(begin)

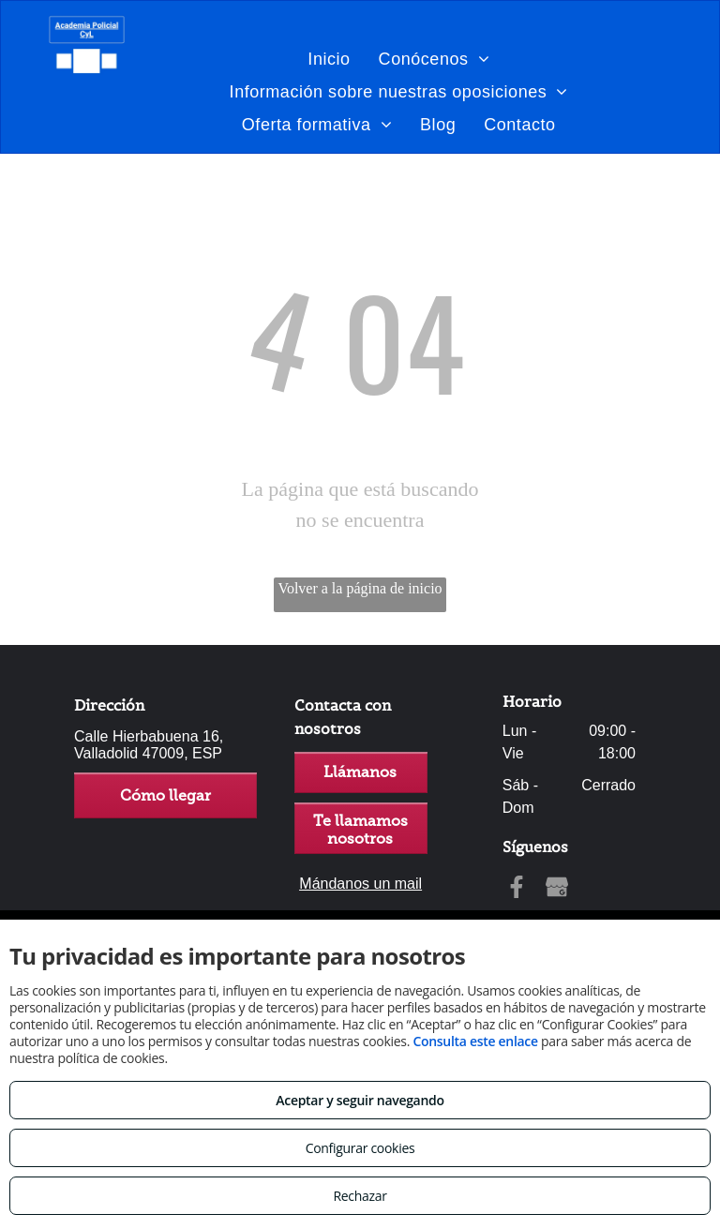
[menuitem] (328, 58)
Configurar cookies (360, 1148)
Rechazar (359, 1196)
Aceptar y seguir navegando (359, 1100)
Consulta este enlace (474, 1041)
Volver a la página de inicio (360, 588)
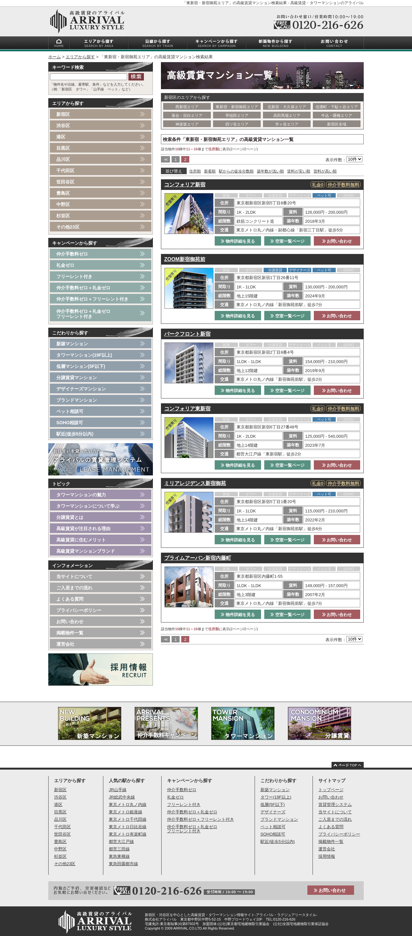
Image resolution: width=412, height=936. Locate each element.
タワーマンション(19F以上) (84, 355)
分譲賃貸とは (69, 517)
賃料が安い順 (298, 171)
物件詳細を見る (238, 241)
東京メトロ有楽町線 (127, 834)
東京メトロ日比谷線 (127, 826)
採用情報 (326, 856)
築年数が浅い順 (270, 171)
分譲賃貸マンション (76, 377)
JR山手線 (117, 789)
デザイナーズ (273, 812)
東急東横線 (119, 856)
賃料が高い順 (325, 171)
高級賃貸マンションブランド (85, 551)
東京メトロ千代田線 (127, 819)
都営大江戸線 (121, 841)
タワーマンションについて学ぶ (87, 506)
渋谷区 (63, 125)
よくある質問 (69, 599)
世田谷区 (65, 181)
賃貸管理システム (335, 804)
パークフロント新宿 (187, 334)
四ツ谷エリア (236, 124)
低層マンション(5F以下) (80, 366)
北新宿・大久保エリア (286, 107)
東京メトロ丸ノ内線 (127, 804)
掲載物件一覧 (69, 632)
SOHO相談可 (69, 422)
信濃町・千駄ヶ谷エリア (336, 107)
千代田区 (65, 170)
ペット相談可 (69, 411)
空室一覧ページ (287, 241)
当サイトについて (74, 576)
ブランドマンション (76, 400)
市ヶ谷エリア (286, 124)
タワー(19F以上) (275, 797)
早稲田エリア (236, 115)
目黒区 (63, 148)
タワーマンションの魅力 (81, 494)
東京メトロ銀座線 (125, 812)
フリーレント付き (74, 276)
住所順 (195, 171)
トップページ (330, 789)
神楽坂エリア (187, 124)
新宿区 (63, 114)
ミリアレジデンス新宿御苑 (195, 483)
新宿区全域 (336, 124)
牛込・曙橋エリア (336, 115)
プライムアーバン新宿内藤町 (197, 558)
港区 (60, 136)
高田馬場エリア (286, 115)
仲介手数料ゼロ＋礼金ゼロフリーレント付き (83, 314)
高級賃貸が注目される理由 (83, 528)
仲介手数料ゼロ (72, 254)
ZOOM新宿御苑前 (184, 259)
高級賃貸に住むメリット (81, 539)
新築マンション (72, 343)
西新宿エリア (187, 107)
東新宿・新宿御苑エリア (237, 107)
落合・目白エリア (187, 115)
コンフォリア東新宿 (187, 408)
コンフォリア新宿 (184, 184)
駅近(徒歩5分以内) (74, 433)
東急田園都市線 (123, 863)
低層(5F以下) (272, 804)
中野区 (63, 204)
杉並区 (63, 215)
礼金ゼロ (65, 265)
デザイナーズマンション (81, 388)
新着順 (210, 171)
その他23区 (68, 226)
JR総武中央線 (122, 797)
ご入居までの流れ (74, 587)
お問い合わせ (337, 241)
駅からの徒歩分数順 (236, 171)
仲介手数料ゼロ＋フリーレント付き (92, 299)
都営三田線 (119, 849)
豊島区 (63, 193)
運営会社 (65, 644)
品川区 (63, 159)
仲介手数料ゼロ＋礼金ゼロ (83, 287)
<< (165, 159)
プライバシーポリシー (78, 610)
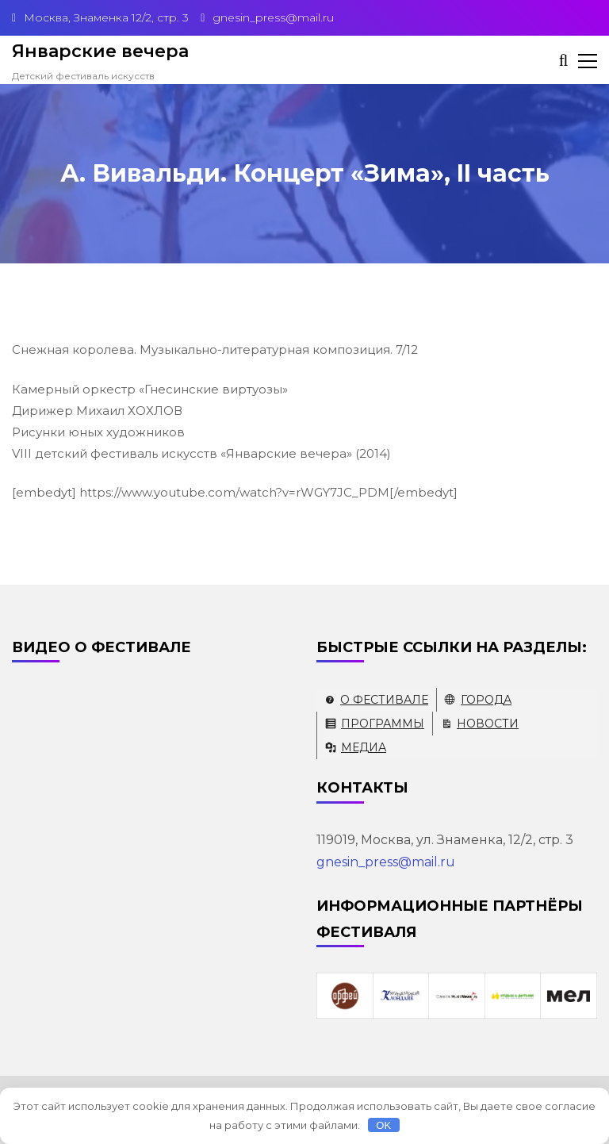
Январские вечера (100, 51)
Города (486, 700)
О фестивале (384, 700)
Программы (382, 723)
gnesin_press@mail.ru (385, 862)
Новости (488, 723)
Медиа (363, 747)
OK (383, 1125)
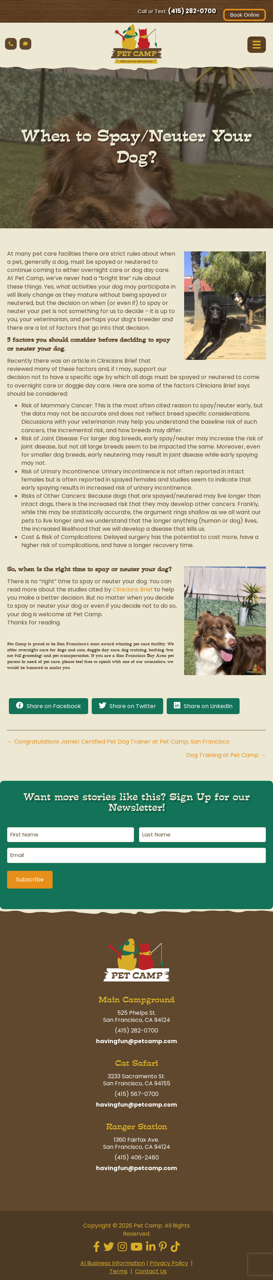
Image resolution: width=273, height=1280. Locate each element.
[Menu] (256, 45)
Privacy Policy (169, 1261)
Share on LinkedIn (208, 706)
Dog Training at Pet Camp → (226, 755)
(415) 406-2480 (136, 1155)
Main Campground (136, 997)
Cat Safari (136, 1060)
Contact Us (151, 1269)
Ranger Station (136, 1124)
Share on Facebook (54, 706)
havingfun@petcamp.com (136, 1039)
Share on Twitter (132, 706)
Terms (118, 1269)
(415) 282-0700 (192, 11)
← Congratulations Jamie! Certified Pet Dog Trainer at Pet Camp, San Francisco (118, 742)
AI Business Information (112, 1261)
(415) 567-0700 (136, 1091)
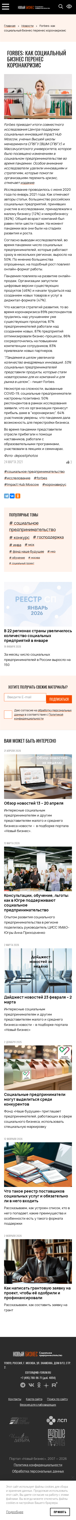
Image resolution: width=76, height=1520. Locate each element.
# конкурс (19, 537)
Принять (60, 1512)
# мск (29, 544)
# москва (34, 557)
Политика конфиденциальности (38, 1465)
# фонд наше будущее (26, 551)
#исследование (17, 478)
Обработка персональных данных (38, 1471)
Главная (9, 26)
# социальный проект (21, 563)
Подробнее (14, 1512)
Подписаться (59, 699)
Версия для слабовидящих (38, 1405)
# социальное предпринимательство (32, 526)
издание (27, 182)
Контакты (14, 1399)
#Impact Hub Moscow (21, 484)
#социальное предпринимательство (34, 471)
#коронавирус (54, 484)
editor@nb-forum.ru (38, 1372)
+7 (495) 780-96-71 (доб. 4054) (38, 1377)
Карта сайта (34, 1399)
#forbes (40, 478)
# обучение (17, 558)
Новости (27, 26)
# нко (51, 551)
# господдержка (48, 537)
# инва (15, 545)
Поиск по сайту (57, 1399)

(end)

▶ INSTRUCTION
Turn the records above into a numbered list with one entry per line, skipping blank lines and omitting the picture markers.

▶ RESULT OF THE TASK
1. [menuitem] (328, 58)
2. Configurar cookies (360, 1148)
3. Rechazar (359, 1196)
4. Aceptar y seguir navegando (359, 1100)
5. Consulta este enlace (474, 1041)
6. Volver a la página de inicio (360, 588)
7. Image resolution: width=412, height=936. Locate each element.
8. タワーマンション(19F以上) (84, 355)
9. 分譲賃貸とは (69, 517)
10. 賃料が安い順 (298, 171)
11. 物件詳細を見る (238, 241)
12. 東京メトロ有楽町線 (127, 834)
13. 東京メトロ日比谷線 (127, 826)
14. 採用情報 (326, 856)
15. 築年数が浅い順 (270, 171)
16. 分譲賃貸マンション (76, 377)
17. JR山手線 (117, 789)
18. デザイナーズ (273, 812)
19. 東急東横線 (119, 856)
20. 賃料が高い順 (325, 171)
21. 高級賃貸マンションブランド (85, 551)
22. 東京メトロ千代田線 (127, 819)
23. 都営大江戸線 (121, 841)
24. タワーマンションについて学ぶ (87, 506)
25. 渋谷区 (63, 125)
26. よくある質問 (69, 599)
27. 世田谷区 (65, 181)
28. 賃貸管理システム (335, 804)
29. パークフロント新宿 (187, 334)
30. 四ツ谷エリア (236, 124)
31. 低層マンション(5F以下) (80, 366)
32. 北新宿・大久保エリア (286, 107)
33. 東京メトロ丸ノ内線 (127, 804)
34. 掲載物件一覧 (69, 632)
35. SOHO相談可 (69, 422)
36. 信濃町・千駄ヶ谷エリア (336, 107)
37. 千代田区 (65, 170)
38. ペット相談可 (69, 411)
39. 空室一覧ページ (287, 241)
40. 当サイトについて (74, 576)
41. ブランドマンション (76, 400)
42. 市ヶ谷エリア (286, 124)
43. タワー(19F以上) (275, 797)
44. 早稲田エリア (236, 115)
45. 目黒区 (63, 148)
46. タワーマンションの魅力 (81, 494)
47. 東京メトロ銀座線 (125, 812)
48. フリーレント付き (74, 276)
49. 住所順 (195, 171)
50. トップページ (330, 789)
51. 神楽坂エリア (187, 124)
52. 新宿区 (63, 114)
53. ミリアレジデンス新宿御苑 (195, 483)
54. 新宿区全域 (336, 124)
55. 牛込・曙橋エリア (336, 115)
56. プライムアーバン新宿内藤町 (197, 558)
57. 港区 (60, 136)
58. 高田馬場エリア (286, 115)
59. 仲介手数料ゼロ＋礼金ゼロフリーレント付き (83, 314)
60. 高級賃貸が注目される理由 (83, 528)
61. 仲介手数料ゼロ (72, 254)
62. ZOOM新宿御苑前 (184, 259)
63. 高級賃貸に住むメリット (81, 539)
64. 新築マンション (72, 343)
65. 西新宿エリア (187, 107)
66. 東新宿・新宿御苑エリア (237, 107)
67. 落合・目白エリア (187, 115)
68. コンフォリア東新宿 (187, 408)
69. コンフォリア新宿 (184, 184)
70. 駅近(徒歩5分以内) (74, 433)
71. 東急田園都市線 (123, 863)
72. 低層(5F以下) (272, 804)
73. 中野区 (63, 204)
74. 杉並区 (63, 215)
75. 礼金ゼロ (65, 265)
76. デザイナーズマンション (81, 388)
77. 新着順 (210, 171)
78. その他23区 (68, 226)
79. JR総武中央線 (122, 797)
80. ご入居までの流れ (74, 587)
81. お問い合わせ (337, 241)
82. 駅からの徒歩分数順 (236, 171)
83. 仲介手数料ゼロ＋フリーレント付き (92, 299)
84. 都営三田線 (119, 849)
85. 豊島区 (63, 193)
86. 運営会社 (65, 644)
87. 品川区 (63, 159)
88. 仲介手数料ゼロ＋礼金ゼロ (83, 287)
89. << (165, 159)
90. プライバシーポリシー (78, 610)
91. Январские вечера (100, 51)
92. Города (486, 700)
93. О фестивале (384, 700)
94. Программы (382, 723)
95. gnesin_press@mail.ru (385, 862)
96. Новости (488, 723)
97. Медиа (363, 747)
98. OK (383, 1125)
99. Image resolution: width=273, height=1280. Locate each element.
100. [Menu] (256, 45)
101. Privacy Policy (169, 1261)
102. Share on LinkedIn (208, 706)
103. Dog Training at Pet Camp → (226, 755)
104. (415) 406-2480 (136, 1155)
105. Main Campground (136, 997)
106. Cat Safari (136, 1060)
107. Contact Us (151, 1269)
108. Ranger Station (136, 1124)
109. Share on Facebook (54, 706)
110. havingfun@petcamp.com (136, 1039)
111. Share on Twitter (132, 706)
112. Terms (118, 1269)
113. (415) 282-0700 (192, 11)
114. ← Congratulations Jamie! Certified Pet Dog Trainer at Pet Camp, San Francisco (118, 742)
115. AI Business Information (112, 1261)
116. (415) 567-0700 (136, 1091)
117. Image resolution: width=76, height=1520. Locate each element.
118. # конкурс (19, 537)
119. Принять (60, 1512)
120. # мск (29, 544)
121. # москва (34, 557)
122. Политика конфиденциальности (38, 1465)
123. # фонд наше будущее (26, 551)
124. #исследование (17, 478)
125. Обработка персональных данных (38, 1471)
126. Главная (9, 26)
127. # социальный проект (21, 563)
128. Подробнее (14, 1512)
129. Подписаться (59, 699)
130. Версия для слабовидящих (38, 1405)
131. # социальное предпринимательство (32, 526)
132. издание (27, 182)
133. Контакты (14, 1399)
134. #Impact Hub Moscow (21, 484)
135. #социальное предпринимательство (34, 471)
136. #коронавирус (54, 484)
137. editor@nb-forum.ru (38, 1372)
138. +7 (495) 780-96-71 (доб. 4054) (38, 1377)
139. Карта сайта (34, 1399)
140. #forbes (40, 478)
141. # обучение (17, 558)
142. Новости (27, 26)
143. # нко (51, 551)
144. # господдержка (48, 537)
145. # инва (15, 545)
146. Поиск по сайту (57, 1399)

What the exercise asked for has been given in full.